● Passage to read
Again the definition is a little less than specific.  With base-related 
sequences, there are usually two types of bases to consider, calculation 
bases and expression bases.

Calculation bases are numerical bases used to compute the sequence.  For 
example, A000040 (the prime numbers) are base-independent (no particular 
base representation is required to compute them), so A000040 has no 
calculation base.  For example, A023416 is the number of zeroes in the 
binary representation of n, is computed from the binary representation of n, 
so it has 2 as a calculation base.  A008560, in which each element is 
interpreted in ternary and converted to binary, has calculation bases 2 and 
3.

The idea that a particular sequence "uses" or "requires" a particular 
calculation base is an ill-defined concept.  For example, if A023416 is 
defined as the number of zeroes in the binary representation of n, changing 
"binary" to "ternary" changes the sequence.   On the other hand, using the 
alternative definition a(1) = 0; a(2n) = a(n)+1; a(2n+1) = a(n), the 
sequence values are independent of whether the calculation is done in binary 
of ternary.  Any definition that uses a particular base can be recast into 
one that does not, so it's often a question of whether the sequence is best 
defined in terms of base representations.  For example, it is easy to 
described the RATS sequence (A004000) in terms of base 10 numerals, whereas 
a base-independent definition would be a bear to construct.

Expression bases are bases used to express values in the sequence.  The 
expression base for A00040 is 10, as is the expression base for A023416. 
A008560 appears to have expression base 3.  A095425 (10 expressed in various 
bases) has several expression bases.

I am thinking that Sloane's original vision of the OEIS was as a database of 
integer sequences, and that representational issues would be avoided by 
sticking with standard base 10 decimal representation for all elements. 
Sequences such as A008560 and A095425, whose elements are not properly 
interpreted as base 10 numerals, are actually abuses of the OEIS format.

● Source excerpt
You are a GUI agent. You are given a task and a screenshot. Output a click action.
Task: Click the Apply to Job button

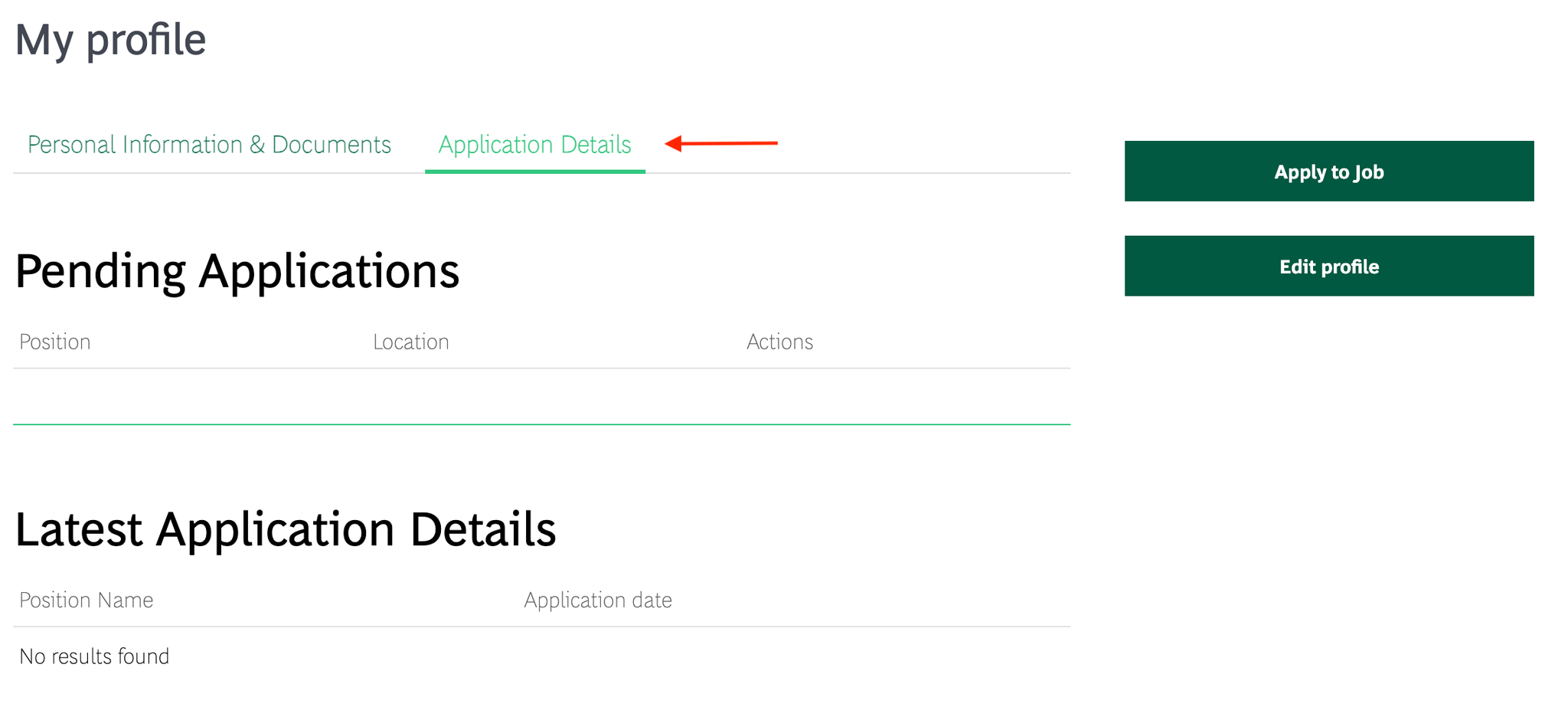1328,171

● What is asked
1) Quote the passage on calculation and expression bases, everything from "Again the definition" down to "and expression bases.".
2) Put this sentence from the passage on calculation and expression bases into Spanish: "Expression bases are bases used to express values in the sequence."

● Answers to the tasks
1)
Again the definition is a little less than specific.  With base-related 
sequences, there are usually two types of bases to consider, calculation 
bases and expression bases.

2) Las bases de expresión son bases que se usan para expresar los valores de la secuencia.